Response: We have revised the cover page to remove the reference to the national quotation platform. Such reference has also been revised (where applicable) in other portions of the Form S-1.
Executive Compensation, page 29
3. We note the revised text added in response to prior comment six from our letter dated December 22, 2011 under Employment Agreements. Your discussion indicates that Messrs. Euga and Caromile, and Ms. Madison, received equity compensation as part of their employment. However, the Summary Compensation Table for Mr. Euga does not reflect any equity-based compensation, please advise.
Response: The Company believes the shares issued to Mr. Euga are essentially similar to shares issued as founder’s or initial promotional shares (even though such shares are referenced in Mr. Euga’s employment agreement), and accordingly, do not reflect traditional stock-based or other forms of executive compensation. As such, the Summary Compensation Table for Mr. Euga does not reflect any equity-based compensation to date.
Financial Statements
4. Please update your financial statements in accordance with Rule 8-08 of Regulation S-X.
Response: We have included updated financial statements in the Form S-1 and also made corresponding edits in the Form S-1.
Item 17
5. We note your response to prior comment nine from our letter dated December 22, 2011. Please provide the undertaking requested by Item 512(h) of Regulation S-K as your filing cannot go effective unless you request acceleration.
Response: We have included the undertaking requested by Item 512(h) of Regulation S-K.

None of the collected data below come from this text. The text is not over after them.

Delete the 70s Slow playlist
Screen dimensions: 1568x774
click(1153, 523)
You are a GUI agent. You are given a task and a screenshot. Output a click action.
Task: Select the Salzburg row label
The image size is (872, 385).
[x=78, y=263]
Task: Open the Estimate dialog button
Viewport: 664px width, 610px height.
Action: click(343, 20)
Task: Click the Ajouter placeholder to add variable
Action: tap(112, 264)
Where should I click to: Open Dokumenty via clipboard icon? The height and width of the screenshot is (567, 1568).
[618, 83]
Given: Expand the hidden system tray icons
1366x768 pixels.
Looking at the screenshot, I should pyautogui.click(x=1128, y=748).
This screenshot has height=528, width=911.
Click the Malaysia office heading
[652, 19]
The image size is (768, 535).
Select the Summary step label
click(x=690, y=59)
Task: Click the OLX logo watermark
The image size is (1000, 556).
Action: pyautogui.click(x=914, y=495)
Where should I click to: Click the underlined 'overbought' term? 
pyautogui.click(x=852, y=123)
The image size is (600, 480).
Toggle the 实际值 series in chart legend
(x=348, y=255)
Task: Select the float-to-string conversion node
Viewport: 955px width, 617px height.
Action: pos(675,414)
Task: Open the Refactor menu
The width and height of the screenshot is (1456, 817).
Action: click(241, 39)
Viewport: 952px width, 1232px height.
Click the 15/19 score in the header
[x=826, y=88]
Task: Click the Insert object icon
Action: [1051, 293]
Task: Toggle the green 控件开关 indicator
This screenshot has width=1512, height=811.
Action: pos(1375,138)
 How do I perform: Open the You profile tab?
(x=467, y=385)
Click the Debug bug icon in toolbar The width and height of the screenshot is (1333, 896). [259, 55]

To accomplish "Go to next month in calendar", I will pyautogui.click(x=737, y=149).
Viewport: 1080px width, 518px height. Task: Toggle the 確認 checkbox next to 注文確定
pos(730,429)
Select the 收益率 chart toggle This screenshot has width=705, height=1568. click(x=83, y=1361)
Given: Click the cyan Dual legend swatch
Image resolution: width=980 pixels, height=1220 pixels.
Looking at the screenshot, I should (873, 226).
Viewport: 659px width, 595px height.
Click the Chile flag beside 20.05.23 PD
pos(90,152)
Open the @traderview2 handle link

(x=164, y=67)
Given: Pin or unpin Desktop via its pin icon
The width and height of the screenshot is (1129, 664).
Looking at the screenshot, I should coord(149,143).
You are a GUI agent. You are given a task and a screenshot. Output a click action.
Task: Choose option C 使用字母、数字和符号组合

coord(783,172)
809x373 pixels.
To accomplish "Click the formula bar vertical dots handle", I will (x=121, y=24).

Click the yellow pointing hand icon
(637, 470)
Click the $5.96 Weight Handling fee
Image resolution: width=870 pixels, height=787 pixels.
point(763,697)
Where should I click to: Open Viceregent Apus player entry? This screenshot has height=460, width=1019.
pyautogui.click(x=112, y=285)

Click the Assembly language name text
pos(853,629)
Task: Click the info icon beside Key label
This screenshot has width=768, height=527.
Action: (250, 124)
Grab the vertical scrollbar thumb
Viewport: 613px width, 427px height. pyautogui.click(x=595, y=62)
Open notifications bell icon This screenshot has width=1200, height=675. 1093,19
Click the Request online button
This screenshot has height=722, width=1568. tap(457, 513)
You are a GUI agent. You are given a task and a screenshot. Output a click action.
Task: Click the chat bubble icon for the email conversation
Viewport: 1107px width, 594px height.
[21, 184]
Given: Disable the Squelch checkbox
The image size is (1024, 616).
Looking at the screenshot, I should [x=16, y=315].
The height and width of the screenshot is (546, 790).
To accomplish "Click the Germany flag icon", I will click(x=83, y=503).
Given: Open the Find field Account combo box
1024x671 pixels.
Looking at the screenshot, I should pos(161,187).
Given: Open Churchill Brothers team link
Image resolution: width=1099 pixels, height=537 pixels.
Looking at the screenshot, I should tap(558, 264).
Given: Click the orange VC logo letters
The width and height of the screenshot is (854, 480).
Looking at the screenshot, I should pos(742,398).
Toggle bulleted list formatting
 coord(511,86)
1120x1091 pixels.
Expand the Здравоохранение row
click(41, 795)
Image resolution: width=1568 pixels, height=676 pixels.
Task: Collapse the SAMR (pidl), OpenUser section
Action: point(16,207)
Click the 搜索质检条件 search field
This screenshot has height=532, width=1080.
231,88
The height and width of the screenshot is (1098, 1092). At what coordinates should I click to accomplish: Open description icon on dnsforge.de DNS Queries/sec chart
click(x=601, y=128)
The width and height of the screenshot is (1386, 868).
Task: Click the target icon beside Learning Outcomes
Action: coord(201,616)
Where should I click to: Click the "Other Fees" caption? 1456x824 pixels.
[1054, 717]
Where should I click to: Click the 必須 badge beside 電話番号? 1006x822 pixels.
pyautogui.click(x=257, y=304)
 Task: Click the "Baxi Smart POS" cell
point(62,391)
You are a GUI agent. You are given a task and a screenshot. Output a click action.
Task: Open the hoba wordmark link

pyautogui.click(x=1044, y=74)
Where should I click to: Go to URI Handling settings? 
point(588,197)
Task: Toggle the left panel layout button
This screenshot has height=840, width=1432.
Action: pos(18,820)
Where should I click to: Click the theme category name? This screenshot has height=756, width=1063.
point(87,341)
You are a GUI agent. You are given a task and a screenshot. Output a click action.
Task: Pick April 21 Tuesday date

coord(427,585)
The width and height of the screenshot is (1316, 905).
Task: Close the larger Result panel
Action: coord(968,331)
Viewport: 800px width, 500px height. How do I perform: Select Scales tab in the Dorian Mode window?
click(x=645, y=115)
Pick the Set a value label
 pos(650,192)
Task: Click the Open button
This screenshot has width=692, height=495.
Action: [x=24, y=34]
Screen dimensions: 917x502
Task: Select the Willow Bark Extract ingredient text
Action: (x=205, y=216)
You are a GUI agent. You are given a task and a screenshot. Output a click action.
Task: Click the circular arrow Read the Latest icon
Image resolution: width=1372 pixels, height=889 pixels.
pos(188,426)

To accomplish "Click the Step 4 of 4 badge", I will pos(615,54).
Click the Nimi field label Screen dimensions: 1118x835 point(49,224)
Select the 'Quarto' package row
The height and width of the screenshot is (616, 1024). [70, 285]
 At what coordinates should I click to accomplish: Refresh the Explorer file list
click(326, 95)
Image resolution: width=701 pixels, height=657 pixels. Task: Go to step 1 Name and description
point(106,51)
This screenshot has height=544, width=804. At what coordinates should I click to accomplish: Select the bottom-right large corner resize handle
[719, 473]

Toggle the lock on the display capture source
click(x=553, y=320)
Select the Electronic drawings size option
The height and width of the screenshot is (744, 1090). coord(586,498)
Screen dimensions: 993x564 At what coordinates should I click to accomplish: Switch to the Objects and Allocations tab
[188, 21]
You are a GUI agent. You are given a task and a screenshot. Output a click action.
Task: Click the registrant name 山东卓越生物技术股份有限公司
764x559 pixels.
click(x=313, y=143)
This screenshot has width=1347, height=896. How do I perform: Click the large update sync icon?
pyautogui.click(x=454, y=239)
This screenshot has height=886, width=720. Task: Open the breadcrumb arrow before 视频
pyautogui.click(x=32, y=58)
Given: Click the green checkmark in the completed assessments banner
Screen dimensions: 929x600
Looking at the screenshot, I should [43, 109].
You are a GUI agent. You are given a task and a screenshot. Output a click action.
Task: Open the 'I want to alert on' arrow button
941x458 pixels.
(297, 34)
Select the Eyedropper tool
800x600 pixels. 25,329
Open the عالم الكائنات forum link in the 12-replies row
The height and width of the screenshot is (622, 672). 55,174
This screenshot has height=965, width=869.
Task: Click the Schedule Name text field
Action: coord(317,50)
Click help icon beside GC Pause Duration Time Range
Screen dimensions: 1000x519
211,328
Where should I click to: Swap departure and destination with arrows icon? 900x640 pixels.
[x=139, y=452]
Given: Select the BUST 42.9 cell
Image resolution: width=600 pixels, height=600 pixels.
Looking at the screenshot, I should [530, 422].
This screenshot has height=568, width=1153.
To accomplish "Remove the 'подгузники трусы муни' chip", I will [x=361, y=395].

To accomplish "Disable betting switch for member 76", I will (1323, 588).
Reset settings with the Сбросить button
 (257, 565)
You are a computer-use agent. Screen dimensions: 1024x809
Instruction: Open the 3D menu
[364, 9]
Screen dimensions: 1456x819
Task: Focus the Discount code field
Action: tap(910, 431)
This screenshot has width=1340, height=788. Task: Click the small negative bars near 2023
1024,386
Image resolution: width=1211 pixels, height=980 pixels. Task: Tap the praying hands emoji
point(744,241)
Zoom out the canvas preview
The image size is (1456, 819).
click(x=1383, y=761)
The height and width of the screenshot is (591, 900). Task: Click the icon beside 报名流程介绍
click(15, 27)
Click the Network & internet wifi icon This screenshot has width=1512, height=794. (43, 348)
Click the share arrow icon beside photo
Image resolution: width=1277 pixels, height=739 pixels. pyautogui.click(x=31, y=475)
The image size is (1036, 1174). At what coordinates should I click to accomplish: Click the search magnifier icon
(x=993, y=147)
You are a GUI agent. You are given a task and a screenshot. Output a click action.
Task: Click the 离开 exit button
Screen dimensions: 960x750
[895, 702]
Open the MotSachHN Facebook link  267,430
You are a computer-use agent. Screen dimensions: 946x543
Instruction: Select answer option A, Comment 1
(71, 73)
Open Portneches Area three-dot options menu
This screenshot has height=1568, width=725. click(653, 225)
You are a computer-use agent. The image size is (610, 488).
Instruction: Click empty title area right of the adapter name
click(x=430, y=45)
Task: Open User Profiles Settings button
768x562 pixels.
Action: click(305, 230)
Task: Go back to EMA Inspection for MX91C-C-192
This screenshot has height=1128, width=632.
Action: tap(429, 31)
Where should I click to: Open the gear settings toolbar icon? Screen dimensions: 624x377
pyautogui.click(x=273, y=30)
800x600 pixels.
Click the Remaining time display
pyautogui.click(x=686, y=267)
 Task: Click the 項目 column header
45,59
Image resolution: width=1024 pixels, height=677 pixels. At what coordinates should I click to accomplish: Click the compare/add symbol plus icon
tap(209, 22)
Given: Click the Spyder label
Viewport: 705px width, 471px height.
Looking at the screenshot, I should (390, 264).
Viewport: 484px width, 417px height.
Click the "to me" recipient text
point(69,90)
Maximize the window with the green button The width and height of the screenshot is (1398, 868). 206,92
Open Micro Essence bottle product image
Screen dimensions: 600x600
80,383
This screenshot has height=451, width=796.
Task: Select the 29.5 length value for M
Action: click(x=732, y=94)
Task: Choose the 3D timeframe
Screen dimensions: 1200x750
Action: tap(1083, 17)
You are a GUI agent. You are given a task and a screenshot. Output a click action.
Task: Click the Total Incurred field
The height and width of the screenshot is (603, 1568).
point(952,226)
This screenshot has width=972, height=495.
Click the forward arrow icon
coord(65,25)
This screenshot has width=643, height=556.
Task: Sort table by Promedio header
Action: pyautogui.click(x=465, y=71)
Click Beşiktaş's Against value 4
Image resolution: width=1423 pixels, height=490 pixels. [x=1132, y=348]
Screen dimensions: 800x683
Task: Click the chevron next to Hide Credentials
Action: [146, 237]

We trust that the responses above and revised Form S-1 filed herewith together address the recent comments from the Commission issued to the Company. In addition, please note that, as previously discussed in our earlier comment response letter, following the effectiveness of the registration statement, the Company anticipates potentially completing a primary public offering of securities in order to raise capital (i.e a subsequent registration statement will be filed at such time). Finally, we have revised the Form S-1 to reflect a recent private sale of common stock by the Company as well as other updates and revisions to finalize the Form S-1 for effectiveness.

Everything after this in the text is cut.